The history of the silkworm, which is also the story of silk, goes back to ancient times in China. Some of the stories have been handed down through the generations and are probably based party on fact and partly on legend and myth. The tale which persists is that about 2,640 B.C. a Chinese empress, Si-Ling-Chi, was watching the glistening amber cocoons that little worms were spinning in the mulberry trees in the palace gardens. She unwound one of the threads on a cocoon and found that it was one, very long strand of shiny material. Fascinated, she pulled strands from several cocoons through her ring to form a thicker thread. Eventually, with the help of her ladies of the court, she spun the threads into a beautiful piece of cloth to make a robe for the emperor, Huang-Ti. This magnificent material, silk, became known at the "cloth of kings".
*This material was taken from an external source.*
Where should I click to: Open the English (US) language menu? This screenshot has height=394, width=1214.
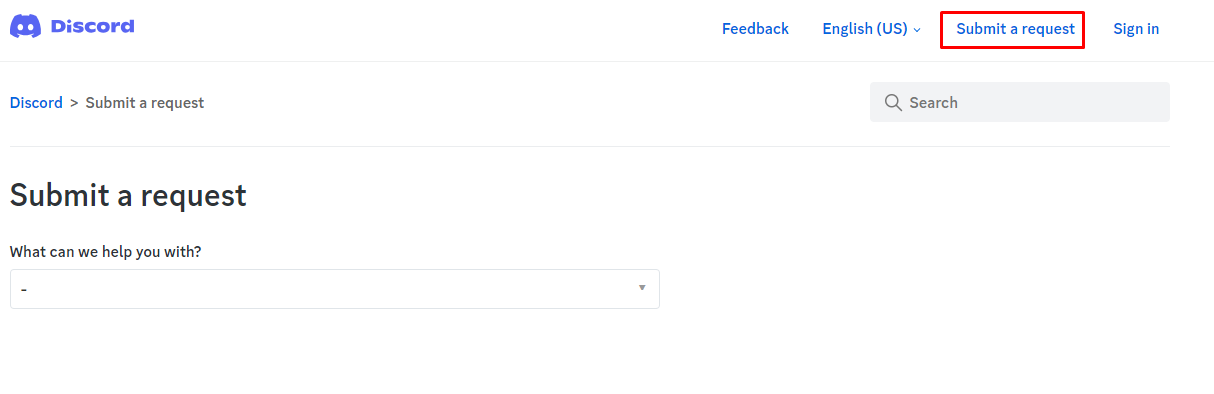pos(871,29)
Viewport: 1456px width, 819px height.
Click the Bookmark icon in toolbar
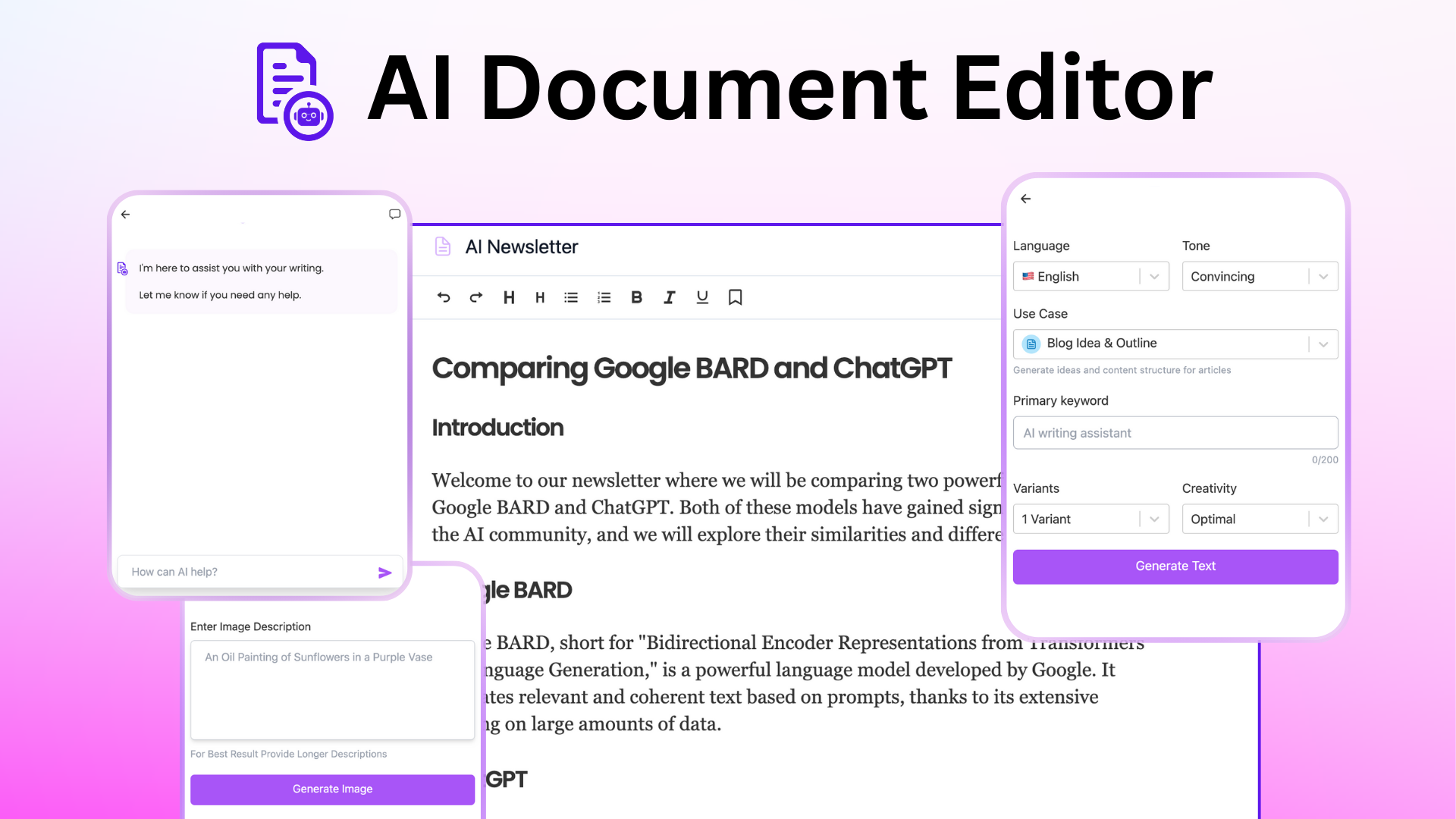[736, 297]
For thousand of years on the royal family of China had silk. The Chinese kept the secret of how silk was made for 2500 years. The material was sold to the rulers of the West, but the source of the shiny thread that made the material was not revealed. The penalty in China for telling that the silk came from the cocoons of the little silkworms was death! Some very strange ideas were formulated as to the origin of silk. Here are a few: Silk came from the colored petals of flowers in the Chinese desert, silk was made of wondrously soft soil, silk came from a spider-like animal that ate until it burst open and the silk threads were found inside its body, and silk came from the silky fuzz on special leaves. These ideas seem far-fetched today -- but in ancient times they were serious theories.

Legend has it that the Japanese carried off four Chinese maidens, who knew the secret of silk, along with mulberry shoots and silk moth eggs. Today Japan is the leading producer of silk! Another story is that a Chinese princess married an Indian prince. She carried silkworm eggs and mulberry shoots in her elaborate headdress and the secret of raising silkworms in her head, thus spreading the culture of silk to India. Finally, two poor monks told Emperor Justinian of the Eastern Roman Empire (also called the Byzantine Empire) that they had learned the secret of silk. Justinian send them back to China to get some eggs and mulberry shoots for him. They returned many years later with the eggs and shoots hidden inside their hollowed-out walking sticks. The secret soon spread throughout Europe.